Arbitration Clause Cannot Be Incorporated Without Clear Intention of Parties: Calcutta High Court

Stated that the bridge between the two agreements was missing in action

Update: 2023-08-14 09:45 GMT

Arbitration Clause Cannot Be Incorporated Without Clear Intention of Parties: Calcutta High Court Stated that the bridge between the two agreements was missing in action The Calcutta High Court has dismissed applications for interim relief filed by Kobelco Construction Equipment India Private Limited under Sec 9 of the Arbitration and Conciliation (A&C) Act, 1996. A...


Arbitration Clause Cannot Be Incorporated Without Clear Intention of Parties: Calcutta High Court

Stated that the bridge between the two agreements was missing in action

The Calcutta High Court has dismissed applications for interim relief filed by Kobelco Construction Equipment India Private Limited under Sec 9 of the Arbitration and Conciliation (A&C) Act, 1996.

A single-Judge bench of Justice Moushumi Bhattacharya held that the petitioner couldn’t be allowed to incorporate an arbitration clause by reference from the ‘Master’ agreement to the ‘Settlement’ agreement in the absence of unambiguous intention of both parties.

The case involved two arbitration clauses.

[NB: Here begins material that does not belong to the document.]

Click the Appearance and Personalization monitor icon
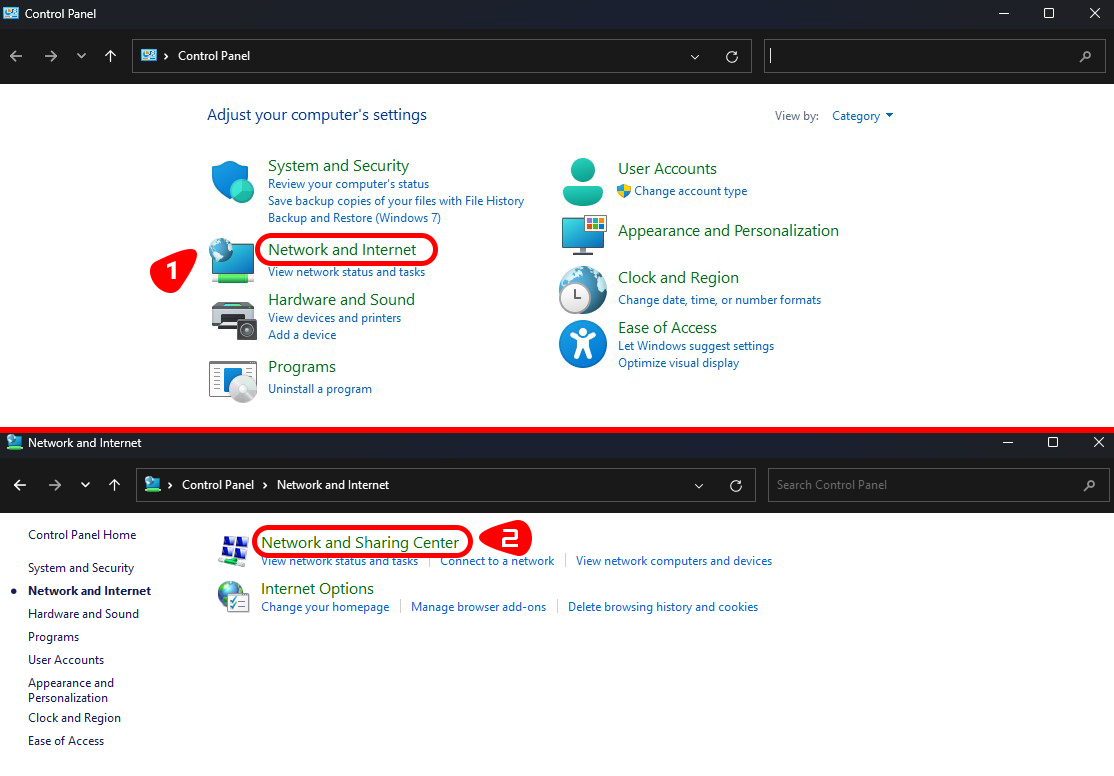1114x776 pixels. coord(583,234)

The bench was asked to hold that the arbitration clause of the first agreement should be treated as being incorporated in the second agreement. There was no special reference indicating a mutual intention on the part of the petitioner, SREI Equipment Finance Limited, and respondent No. 1 to incorporate the arbitration clause from the Master Facility Agreement to the Settlement Agreement.

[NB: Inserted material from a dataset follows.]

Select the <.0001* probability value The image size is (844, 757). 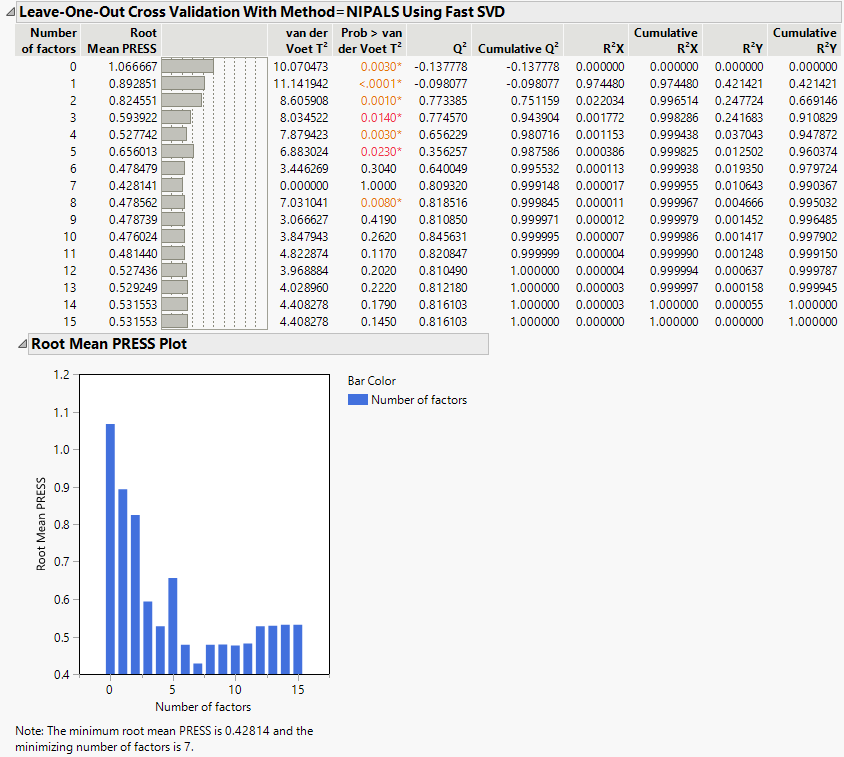(x=380, y=83)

The Court ruled that the petitioner’s case for interim relief fails in the absence of a definitive contractual relationship between the petitioner and respondent No.1 containing an arbitration clause and the absence of an unambiguous intention to incorporate the clause from one agreement to the other.

The observations were made in an arbitration petition made by the petitioner under Section 9 of the Act, seeking an interim order of injunction upon the respondent, to prevent it from disposing of assets under a ‘Master Facility Agreement’ from 2020 and a ‘Settlement Agreement from 2021.

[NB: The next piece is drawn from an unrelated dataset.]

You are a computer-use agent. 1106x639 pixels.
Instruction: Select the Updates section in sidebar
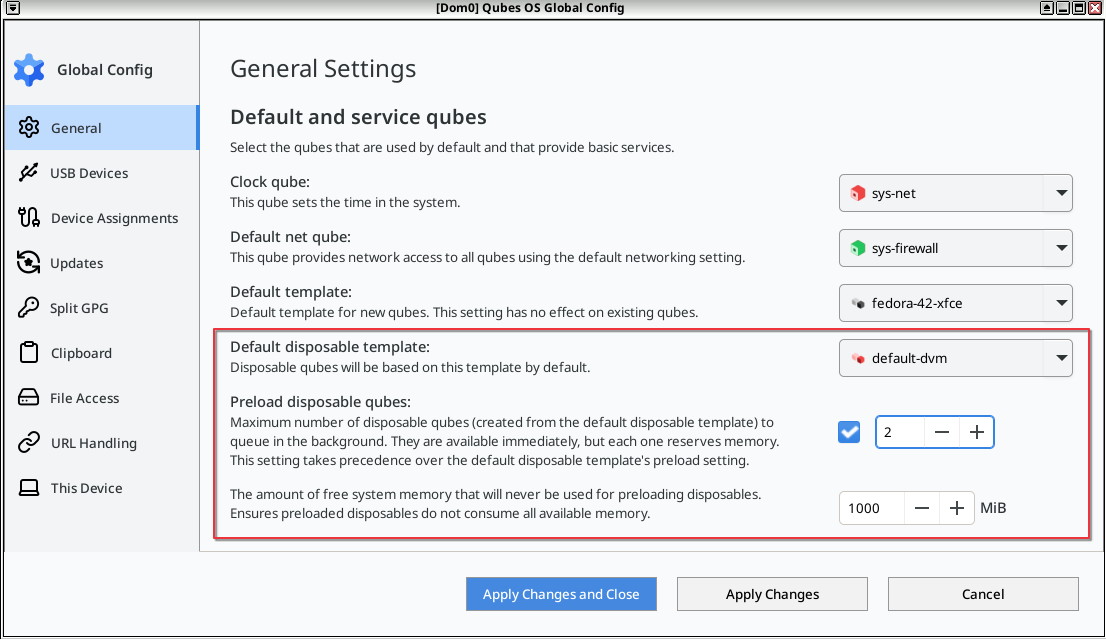(76, 262)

The petitioner said that the respondent was bound by the master facility agreement executed between the two entities for the financial assistance given by SREI worth Rs.6,72,60,000. It stated that the respondent paid 14 out of 34 instalments under the agreement. The remaining debt was assigned by SREI to the petitioner under a ‘settlement agreement’ in furtherance of its dues of Rs.70,97,70,999 owed to Kobelco.

It relied on certain definitions in the Settlement Agreement to prove that the assignment was done under the Master Facility Agreement. It stated, “SREI could transfer its rights, benefits, and obligations under the agreement to any person without notice to the borrower (respondent No.1) and that SREI had sent an intimation to respondent No.1 about the assignment on 17 July 2021.”

The petitioner further submitted that the respondent had made payments in furtherance of the settlement agreement, after its execution. The payments showed implied consent on the part of the respondent to the assignment of the agreement.

However, the respondent contended that it was not a party to the settlement agreement between the petitioner and SREI and that the petitioner could not incorporate both arbitration clauses contained within the master facility agreement and the settlement agreement.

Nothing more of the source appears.